Si l’exposition consacrée à Wangechi Mutu s’articule autour de la présentation de Moth Girls, une imposante installation récemment acquise par le Musée d’art contemporain de Montréal, les autres œuvres sélectionnées pour nous faire découvrir l’artiste kényane, née en 1972 à Nairobi, éclairent avec beaucoup de force aussi son propos.

Prenant pour thèmes la représentation féminine, l’identité et la diaspora africaine, Mutu aborde aussi bien la sculpture, l’installation et le collage que la vidéo, et ce, de façon plutôt spectaculaire. L’immense rideau de filaments dorés qui inaugure le circuit consacré à son travail s’ouvre sur deux projections : d’un côté, une paire d’yeux dont les mouvements non synchronisés créent un malaise, puis juste en face, des images de femmes qui dansent ou bougent lentement. Partiellement dissimulées sous le rideau doré, les images projetées suggèrent la tristesse et l’éloignement, qu’on associe spontanément à l’expérience de l’artiste elle-même.

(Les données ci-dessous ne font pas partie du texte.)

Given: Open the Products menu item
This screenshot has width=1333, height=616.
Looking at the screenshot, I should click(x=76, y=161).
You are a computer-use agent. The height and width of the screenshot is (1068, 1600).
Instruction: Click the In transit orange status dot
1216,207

Le leitmotiv des yeux immenses et interrogateurs anime plusieurs images de Mutu, entre autres Me, Myself and Why (2003), un collage dont la figure centrale est entourée de signes porteurs d’une dimension tragique, voire sacrificielle : la surface est maculée d’éclaboussures rouges qui jaillissent d’une tête de taureau. Dans plusieurs collages, les créatures portent une coiffe composée d’éléments mécaniques (roues de motos) qui contrastent avec la végétation fantastique qui envahit l’image. L’esprit de Hannah Höch n’est pas loin quand Mutu, armée de ciseaux, s’empare d’images extraites des revues Motorbike ou National Geographic. Les deux figures fantasmagoriques du diptyque People in Glass Towers Should Not Imagine Us (2003) conjuguent avec une grande plasticité la douleur, la résignation et l’impertinence, alors qu’on découvre le détail lancinant du talon de la chaussure composé d’une statuette africaine.

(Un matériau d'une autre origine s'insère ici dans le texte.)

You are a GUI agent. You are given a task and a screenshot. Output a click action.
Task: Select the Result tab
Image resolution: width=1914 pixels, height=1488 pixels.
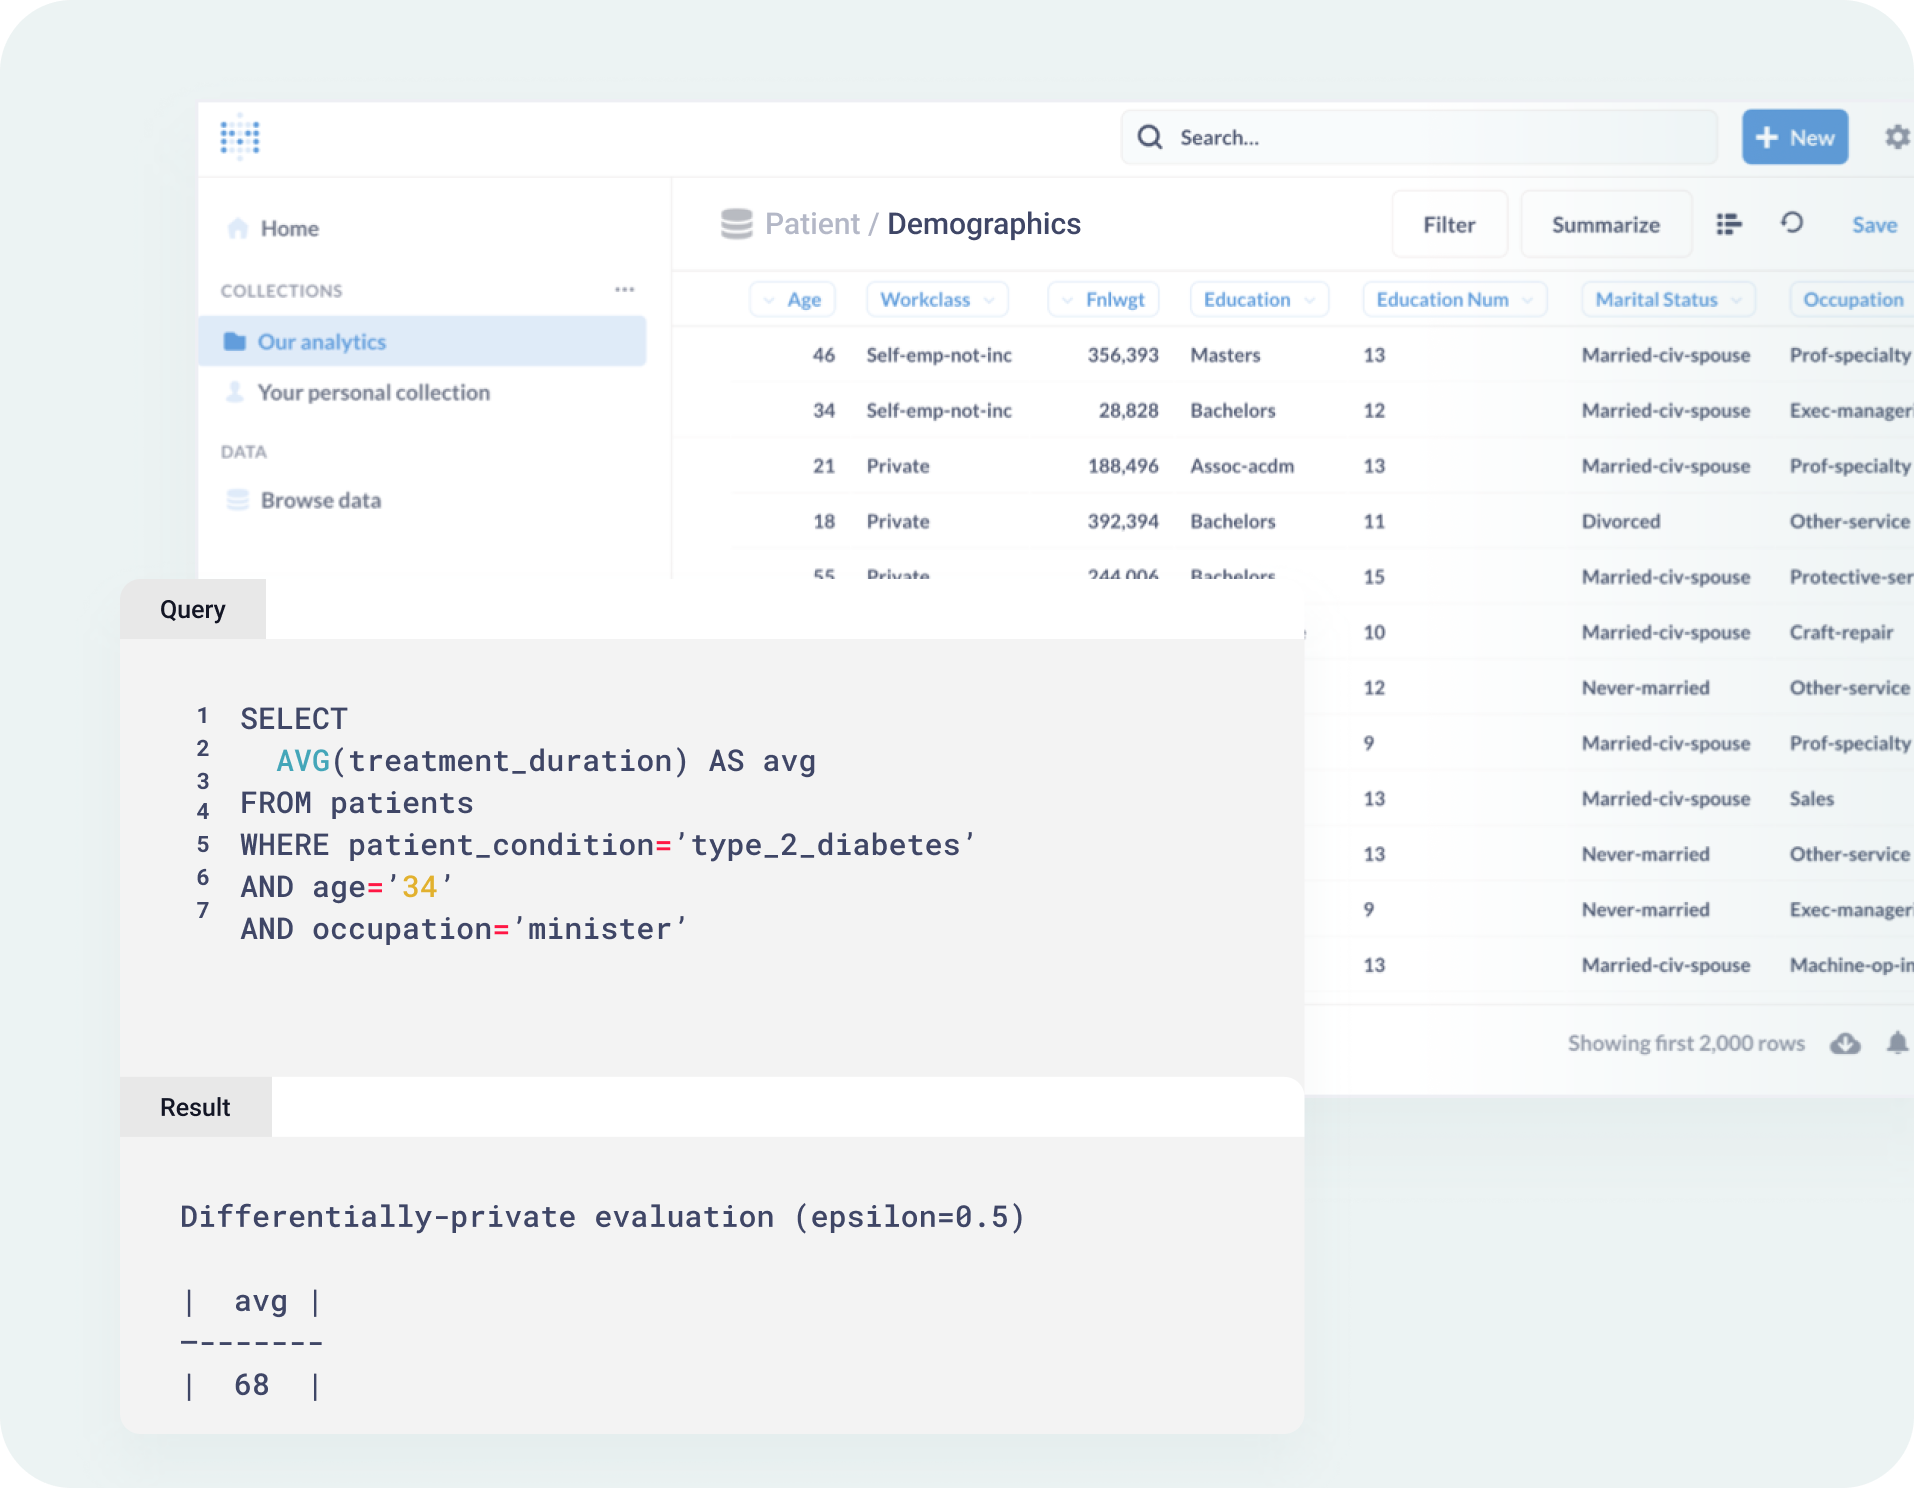click(x=195, y=1107)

Un même goût du tragique est au cœur de l’installation composée d’assiettes maculées de rouge au-dessus desquelles pendent une série de bouteilles retournées. À travers ses mutantes qui vont de la guerrière à la femme serpent, Mutu se confronte de façon audacieuse aux stéréotypes qui accompagnent l’objectivation du corps féminin. Avec ses 246 figurines faites de céramique, de cuir et de plumes accrochées directement sur le mur à la façon des insectes épinglés pour l’observation, Moth Girls élargit la réflexion en réintroduisant, comme le rappelle la commissaire Josée Bélisle dans le texte du catalogue accompagnant l’exposition: « avec force la notion de taxinomie et, qui plus est, celle, volatile, de classification et de hiérarchisation des espèces et, par extension, des peuples et des races 1. »

Gravées directement dans le mur, quatre crevasses peintes en rouge qui figurent les quatre lacs du Kenya évoquent les maux de la colonisation. Vers la fin du parcours, l’installation Black Throne IV V VI IX VII X VIII (2012) composée de hautes chaises-personnages affublées de curieux signes ou organes en plastique semble faire écho à de très sombres réflexions. À qui sont destinés ces signes de grandeur toute bricolée ? À quel arbitrage fait-elle allusion ? Devant quels chefs de tribu faut-il défiler dans le monde de Wangechi Mutu ? Au départ de sa situation de femme de couleur confrontée à une représentation médiatique stéréotypée, Mutu ose se confronter à une longue tradition et élabore de nouvelles images d’une grande puissance qui contraignent notre regard à reviser nos références habituelles face à l’altérité.


WANGECHI MUTU
Musée d’art contemporain de Montréal
185, rue Sainte-Catherine Ouest, Montréal
Tél. : 514 847-6226
www.macm.qc.ca
Commissaire : Josée Belisle
Du 2 février au 22 avril 2012

(1) Josée Bélisle, Anatomie d’une horreur exquise : une introduction à l’art complexe, éblouissant, monstrueux et …émouvant de Wangechi Mutu, catalogue Wangechi Mutu, Musée d’art contemporain de Montréal, p.15.